THE PROBLEM =
Repeat verbatim, and only, the lines of the data below, beginning at the line that contains "Task: Open the Размери dropdown arrow" and stopping after the line that contains "You are a computer-use agent. Viewport: 888px".

Dataset entries =
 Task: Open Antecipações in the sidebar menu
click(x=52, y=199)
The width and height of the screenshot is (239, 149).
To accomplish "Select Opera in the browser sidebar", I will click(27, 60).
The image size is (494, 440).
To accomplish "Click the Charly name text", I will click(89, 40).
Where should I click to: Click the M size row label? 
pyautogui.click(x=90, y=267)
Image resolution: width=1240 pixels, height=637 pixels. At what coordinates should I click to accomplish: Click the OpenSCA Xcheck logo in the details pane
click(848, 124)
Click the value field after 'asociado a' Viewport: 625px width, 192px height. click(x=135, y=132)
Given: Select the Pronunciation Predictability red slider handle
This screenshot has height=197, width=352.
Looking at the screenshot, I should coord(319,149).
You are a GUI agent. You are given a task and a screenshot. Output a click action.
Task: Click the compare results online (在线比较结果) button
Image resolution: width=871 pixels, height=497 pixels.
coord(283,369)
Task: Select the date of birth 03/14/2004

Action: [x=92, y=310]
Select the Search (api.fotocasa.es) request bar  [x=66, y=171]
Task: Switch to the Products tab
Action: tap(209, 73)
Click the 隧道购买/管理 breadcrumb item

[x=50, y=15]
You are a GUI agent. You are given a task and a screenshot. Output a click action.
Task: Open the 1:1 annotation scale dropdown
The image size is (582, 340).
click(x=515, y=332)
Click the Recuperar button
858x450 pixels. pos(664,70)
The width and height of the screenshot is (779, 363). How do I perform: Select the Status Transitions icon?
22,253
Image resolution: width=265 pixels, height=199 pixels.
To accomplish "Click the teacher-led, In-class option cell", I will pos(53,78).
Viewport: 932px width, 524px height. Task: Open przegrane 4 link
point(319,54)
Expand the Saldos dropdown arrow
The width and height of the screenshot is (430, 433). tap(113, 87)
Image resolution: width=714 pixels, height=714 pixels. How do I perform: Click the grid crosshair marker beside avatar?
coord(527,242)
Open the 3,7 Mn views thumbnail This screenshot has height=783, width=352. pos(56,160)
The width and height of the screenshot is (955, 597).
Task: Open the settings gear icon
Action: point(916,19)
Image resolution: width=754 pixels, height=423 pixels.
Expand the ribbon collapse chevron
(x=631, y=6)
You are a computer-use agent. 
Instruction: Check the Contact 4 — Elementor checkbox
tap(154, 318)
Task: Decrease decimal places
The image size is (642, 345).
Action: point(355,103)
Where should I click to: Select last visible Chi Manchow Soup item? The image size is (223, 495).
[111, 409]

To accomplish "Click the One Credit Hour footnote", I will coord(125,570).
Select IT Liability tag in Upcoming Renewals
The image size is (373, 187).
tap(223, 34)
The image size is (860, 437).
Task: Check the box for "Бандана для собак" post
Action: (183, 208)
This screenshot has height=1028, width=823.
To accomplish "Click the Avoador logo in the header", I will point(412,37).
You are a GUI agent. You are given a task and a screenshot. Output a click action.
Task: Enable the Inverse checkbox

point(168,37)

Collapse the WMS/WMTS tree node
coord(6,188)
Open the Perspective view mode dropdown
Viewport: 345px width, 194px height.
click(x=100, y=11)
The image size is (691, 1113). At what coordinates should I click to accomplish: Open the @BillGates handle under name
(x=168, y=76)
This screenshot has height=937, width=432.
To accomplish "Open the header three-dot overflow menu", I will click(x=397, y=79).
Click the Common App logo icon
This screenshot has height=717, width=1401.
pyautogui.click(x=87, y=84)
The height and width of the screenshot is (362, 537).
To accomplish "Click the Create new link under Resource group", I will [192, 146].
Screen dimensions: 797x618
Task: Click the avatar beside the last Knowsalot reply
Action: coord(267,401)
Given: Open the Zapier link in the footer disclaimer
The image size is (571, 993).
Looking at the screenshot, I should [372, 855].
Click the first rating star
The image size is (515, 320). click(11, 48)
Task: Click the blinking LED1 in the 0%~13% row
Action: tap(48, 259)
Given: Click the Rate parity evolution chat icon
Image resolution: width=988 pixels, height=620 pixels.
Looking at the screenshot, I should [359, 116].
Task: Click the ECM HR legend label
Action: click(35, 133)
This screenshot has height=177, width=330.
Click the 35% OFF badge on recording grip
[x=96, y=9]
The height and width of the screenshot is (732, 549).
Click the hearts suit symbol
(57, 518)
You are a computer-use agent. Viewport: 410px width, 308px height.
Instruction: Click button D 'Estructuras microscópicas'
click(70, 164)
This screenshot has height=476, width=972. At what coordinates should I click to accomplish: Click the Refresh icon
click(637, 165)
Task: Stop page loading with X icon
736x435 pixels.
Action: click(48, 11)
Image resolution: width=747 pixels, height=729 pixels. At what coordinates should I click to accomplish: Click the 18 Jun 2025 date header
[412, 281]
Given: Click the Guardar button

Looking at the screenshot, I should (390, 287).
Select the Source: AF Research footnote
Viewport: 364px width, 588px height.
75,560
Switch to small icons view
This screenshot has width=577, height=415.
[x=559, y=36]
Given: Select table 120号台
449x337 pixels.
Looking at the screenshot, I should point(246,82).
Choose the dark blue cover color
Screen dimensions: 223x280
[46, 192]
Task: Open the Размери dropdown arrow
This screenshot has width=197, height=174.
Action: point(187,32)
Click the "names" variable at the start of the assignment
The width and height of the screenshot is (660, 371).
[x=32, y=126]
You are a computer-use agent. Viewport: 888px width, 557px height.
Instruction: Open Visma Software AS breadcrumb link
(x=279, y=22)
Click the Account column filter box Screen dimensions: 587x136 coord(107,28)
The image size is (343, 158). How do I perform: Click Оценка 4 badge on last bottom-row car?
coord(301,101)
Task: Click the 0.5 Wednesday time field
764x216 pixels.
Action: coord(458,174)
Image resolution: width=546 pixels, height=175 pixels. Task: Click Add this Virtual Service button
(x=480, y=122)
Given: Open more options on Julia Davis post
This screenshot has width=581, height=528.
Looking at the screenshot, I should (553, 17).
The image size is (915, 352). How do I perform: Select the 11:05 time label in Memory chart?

OUTPUT FOR THIS EXERCISE =
Task: Open the Размери dropdown arrow
This screenshot has width=197, height=174.
Action: point(187,32)
Click the "names" variable at the start of the assignment
The width and height of the screenshot is (660, 371).
[x=32, y=126]
You are a computer-use agent. Viewport: 888px width, 557px height.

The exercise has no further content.